Teens sometimes find it difficult to express their feelings, making it challenging for parents to provide an appropriate level of support.
It’s not easy being a teenager, and it’s not easy being a parent to them. There are strategies that will help you all make it through these often emotionally turbulent years. Use the three tips below to help support your teen’s mental health.
Learn to Recognize the Signs
Teens can be notoriously uncommunicative, but there will be signs or cues you can pick up on if they are struggling mentally.
Look for these common signals:
- Your child is quiet for longer than usual.
- They are withdrawn.
- They avoid hanging out with friends.
- They have mood swings; sad and withdrawn one moment and fiery and angry the next.
Keep an eye on your child’s behavior and consider their behavior from the last time they had mental distress.
- How did they behave the last time they were struggling emotionally?
- What did you do that helped?
- How did they react to your attempt at helping?
Teach Your Teen Emotional Self-Care
Just like every home has a medicine cabinet or first aid kit for bumps and bruises, teens can prepare strategies to help them recover emotionally from when things go wrong.

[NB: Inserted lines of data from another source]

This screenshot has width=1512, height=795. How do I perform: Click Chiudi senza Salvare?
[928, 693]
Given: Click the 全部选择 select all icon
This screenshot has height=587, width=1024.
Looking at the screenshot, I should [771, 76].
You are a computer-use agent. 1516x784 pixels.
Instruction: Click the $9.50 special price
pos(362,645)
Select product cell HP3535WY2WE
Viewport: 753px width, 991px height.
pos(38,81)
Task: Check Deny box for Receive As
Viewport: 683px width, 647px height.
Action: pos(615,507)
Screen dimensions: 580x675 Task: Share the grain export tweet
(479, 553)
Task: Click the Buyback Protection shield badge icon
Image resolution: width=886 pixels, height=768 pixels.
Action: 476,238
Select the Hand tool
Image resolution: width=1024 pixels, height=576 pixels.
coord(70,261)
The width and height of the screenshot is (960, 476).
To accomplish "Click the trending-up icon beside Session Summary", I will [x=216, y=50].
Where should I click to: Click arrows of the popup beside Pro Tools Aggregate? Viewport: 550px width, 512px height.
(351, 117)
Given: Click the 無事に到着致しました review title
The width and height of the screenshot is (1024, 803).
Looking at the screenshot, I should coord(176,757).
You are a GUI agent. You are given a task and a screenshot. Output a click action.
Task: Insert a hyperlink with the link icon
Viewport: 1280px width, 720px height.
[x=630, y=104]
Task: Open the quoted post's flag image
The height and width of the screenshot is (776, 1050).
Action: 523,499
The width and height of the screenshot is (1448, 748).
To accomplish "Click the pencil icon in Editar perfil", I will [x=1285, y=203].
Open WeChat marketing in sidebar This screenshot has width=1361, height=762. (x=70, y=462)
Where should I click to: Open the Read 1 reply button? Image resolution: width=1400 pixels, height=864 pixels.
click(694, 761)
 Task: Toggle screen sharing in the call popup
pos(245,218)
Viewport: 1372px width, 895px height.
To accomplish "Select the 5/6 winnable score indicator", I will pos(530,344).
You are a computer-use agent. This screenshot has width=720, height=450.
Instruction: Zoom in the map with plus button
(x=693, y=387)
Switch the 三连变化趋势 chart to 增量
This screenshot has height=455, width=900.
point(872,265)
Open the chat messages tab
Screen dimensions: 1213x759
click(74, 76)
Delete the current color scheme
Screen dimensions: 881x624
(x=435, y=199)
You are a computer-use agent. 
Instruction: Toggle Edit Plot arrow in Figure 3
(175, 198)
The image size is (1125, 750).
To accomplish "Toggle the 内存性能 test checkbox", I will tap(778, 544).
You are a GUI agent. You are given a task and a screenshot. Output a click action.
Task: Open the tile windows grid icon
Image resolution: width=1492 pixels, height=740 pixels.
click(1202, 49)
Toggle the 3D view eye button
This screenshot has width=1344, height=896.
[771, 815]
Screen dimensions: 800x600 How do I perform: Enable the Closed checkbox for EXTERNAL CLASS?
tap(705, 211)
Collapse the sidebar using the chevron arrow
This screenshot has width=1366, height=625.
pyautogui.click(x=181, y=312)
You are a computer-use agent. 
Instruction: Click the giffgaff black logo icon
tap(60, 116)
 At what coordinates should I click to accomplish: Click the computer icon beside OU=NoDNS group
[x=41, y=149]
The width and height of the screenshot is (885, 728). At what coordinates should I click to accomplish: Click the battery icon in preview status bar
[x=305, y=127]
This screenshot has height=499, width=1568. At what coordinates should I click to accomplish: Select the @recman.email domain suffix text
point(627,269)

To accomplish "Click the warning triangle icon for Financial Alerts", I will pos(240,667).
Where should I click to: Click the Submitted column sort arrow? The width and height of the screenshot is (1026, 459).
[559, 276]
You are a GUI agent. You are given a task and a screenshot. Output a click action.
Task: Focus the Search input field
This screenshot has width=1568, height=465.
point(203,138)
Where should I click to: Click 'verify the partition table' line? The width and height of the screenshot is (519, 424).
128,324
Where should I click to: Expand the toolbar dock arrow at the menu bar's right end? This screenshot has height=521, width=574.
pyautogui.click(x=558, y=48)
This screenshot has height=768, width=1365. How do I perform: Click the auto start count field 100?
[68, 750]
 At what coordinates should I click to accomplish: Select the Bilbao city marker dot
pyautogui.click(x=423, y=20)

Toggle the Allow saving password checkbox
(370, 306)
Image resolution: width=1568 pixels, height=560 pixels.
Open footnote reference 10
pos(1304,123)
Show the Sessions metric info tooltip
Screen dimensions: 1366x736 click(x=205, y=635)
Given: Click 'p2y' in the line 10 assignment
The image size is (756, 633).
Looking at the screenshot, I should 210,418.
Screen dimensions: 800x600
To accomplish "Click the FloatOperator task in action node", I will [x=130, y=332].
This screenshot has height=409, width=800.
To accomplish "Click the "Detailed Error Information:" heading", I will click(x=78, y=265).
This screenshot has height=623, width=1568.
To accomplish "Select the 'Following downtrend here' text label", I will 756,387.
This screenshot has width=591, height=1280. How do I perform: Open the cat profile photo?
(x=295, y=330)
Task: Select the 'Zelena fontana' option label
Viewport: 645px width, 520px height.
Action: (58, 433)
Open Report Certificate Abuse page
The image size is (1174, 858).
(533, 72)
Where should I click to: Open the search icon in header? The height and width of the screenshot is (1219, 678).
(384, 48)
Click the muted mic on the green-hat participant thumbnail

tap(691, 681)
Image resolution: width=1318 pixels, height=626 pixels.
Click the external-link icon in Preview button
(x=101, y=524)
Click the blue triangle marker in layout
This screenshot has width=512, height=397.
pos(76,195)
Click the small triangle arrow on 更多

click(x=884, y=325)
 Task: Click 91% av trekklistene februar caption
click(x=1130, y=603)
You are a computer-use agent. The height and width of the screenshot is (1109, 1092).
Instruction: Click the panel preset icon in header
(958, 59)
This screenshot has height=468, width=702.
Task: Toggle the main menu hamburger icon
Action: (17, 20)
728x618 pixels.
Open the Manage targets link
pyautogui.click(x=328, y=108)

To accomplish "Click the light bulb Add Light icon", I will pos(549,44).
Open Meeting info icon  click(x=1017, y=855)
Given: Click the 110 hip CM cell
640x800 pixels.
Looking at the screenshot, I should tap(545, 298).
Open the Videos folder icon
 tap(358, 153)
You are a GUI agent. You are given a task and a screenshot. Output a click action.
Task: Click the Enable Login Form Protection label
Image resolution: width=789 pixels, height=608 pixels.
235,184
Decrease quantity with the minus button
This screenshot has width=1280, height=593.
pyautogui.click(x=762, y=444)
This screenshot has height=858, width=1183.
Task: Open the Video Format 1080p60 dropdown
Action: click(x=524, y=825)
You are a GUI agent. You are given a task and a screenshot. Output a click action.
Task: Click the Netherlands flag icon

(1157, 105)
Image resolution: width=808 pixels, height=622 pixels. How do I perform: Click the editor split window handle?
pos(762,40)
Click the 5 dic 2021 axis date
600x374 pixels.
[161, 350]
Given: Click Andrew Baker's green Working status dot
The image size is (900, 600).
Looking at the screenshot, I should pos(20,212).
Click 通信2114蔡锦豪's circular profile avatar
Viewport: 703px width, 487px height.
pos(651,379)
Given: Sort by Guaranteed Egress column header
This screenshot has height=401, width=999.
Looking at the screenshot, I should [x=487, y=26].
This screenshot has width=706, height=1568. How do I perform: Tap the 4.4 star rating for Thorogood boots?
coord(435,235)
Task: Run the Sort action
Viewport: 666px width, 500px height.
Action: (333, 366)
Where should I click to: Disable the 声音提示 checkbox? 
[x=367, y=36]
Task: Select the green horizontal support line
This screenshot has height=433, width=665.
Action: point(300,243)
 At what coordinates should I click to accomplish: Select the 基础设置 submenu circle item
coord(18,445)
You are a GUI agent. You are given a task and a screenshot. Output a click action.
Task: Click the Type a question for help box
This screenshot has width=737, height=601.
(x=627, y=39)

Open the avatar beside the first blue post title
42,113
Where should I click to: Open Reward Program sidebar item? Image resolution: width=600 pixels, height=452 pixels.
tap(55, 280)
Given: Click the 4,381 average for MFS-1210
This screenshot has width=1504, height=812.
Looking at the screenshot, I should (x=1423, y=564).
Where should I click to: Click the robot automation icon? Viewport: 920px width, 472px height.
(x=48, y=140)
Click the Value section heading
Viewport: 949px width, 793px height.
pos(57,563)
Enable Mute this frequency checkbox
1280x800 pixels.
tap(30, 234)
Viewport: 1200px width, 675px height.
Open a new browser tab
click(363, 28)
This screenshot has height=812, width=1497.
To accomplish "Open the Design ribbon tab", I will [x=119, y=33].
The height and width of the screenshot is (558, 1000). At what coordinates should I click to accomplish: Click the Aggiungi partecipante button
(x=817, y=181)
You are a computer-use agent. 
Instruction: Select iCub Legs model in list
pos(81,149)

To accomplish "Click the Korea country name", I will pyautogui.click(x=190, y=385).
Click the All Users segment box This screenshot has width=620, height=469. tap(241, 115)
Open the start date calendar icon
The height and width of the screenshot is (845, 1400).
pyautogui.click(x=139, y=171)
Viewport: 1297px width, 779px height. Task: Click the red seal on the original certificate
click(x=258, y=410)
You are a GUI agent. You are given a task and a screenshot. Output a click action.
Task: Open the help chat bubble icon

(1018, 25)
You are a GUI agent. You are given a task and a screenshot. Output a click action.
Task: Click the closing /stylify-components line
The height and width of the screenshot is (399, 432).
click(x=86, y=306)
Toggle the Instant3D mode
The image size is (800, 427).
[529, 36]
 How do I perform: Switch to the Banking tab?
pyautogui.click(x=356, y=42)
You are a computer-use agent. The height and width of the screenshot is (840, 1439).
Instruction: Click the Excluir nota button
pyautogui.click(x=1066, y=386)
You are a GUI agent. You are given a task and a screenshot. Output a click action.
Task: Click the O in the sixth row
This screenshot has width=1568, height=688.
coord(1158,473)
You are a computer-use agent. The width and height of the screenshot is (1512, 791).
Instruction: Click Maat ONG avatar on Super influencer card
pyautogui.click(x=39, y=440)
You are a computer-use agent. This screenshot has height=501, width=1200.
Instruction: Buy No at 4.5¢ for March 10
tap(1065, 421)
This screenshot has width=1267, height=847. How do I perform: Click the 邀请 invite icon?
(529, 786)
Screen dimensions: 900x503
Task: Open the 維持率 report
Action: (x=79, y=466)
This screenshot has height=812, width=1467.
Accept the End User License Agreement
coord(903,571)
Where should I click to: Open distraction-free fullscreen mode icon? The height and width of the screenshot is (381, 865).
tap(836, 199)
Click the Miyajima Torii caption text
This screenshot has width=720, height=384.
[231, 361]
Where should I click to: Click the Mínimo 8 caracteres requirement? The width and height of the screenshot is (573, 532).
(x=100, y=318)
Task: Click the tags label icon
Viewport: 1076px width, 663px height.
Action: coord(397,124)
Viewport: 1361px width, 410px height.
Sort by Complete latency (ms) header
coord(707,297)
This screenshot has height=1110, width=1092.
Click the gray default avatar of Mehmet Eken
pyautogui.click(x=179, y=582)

Maybe they didn’t do as well in an exam as they would have liked, failed to make the football team, a teacher has embarrassed them in front of the entire class, or have been poorly treated by a trusted friend.
Teach your child that when the going gets tough, they can:
- Talk to someone about their challenges.
- Go for a walk and soak up some nature.
- Express their emotions through drawing or keeping a journal where they can explore their feelings without judgment.
You can teach your teen how to do emotional self-care by being a good role model.
Family dinners provide an excellent opportunity for parents to talk about a frustrating day and how it made them feel. Take every opportunity to lead by example, but don’t go overboard.
Instill healthy habits in your teen through leading by example; get enough sleep, exercise regularly, eat healthily, and take time out for yourself (reading a book, for example). Your good habits may inspire them to practice the same level of self-care.
Share Your Emotions with Your Teen
When you take the time to share your emotions with your teen, you help them identify the same feelings in themselves. Recognizing and knowing what they are feeling is an excellent first step towards dealing with strong emotions.
Don’t hide your feelings by saying you are fine, or you are okay. Doing this will limit your child’s ability to express what they are feeling.
Expand on your child’s emotional experience using words that aren’t as popular, like horrified, shame, or desperate, during your conversation.
Encourage talking about emotions. For example, ask them to describe what sad or angry means to them and talk about when they felt those emotions.
We’re not advocating you spend all day every day discussing emotions, but talking about them when you have them is perfectly okay and normal.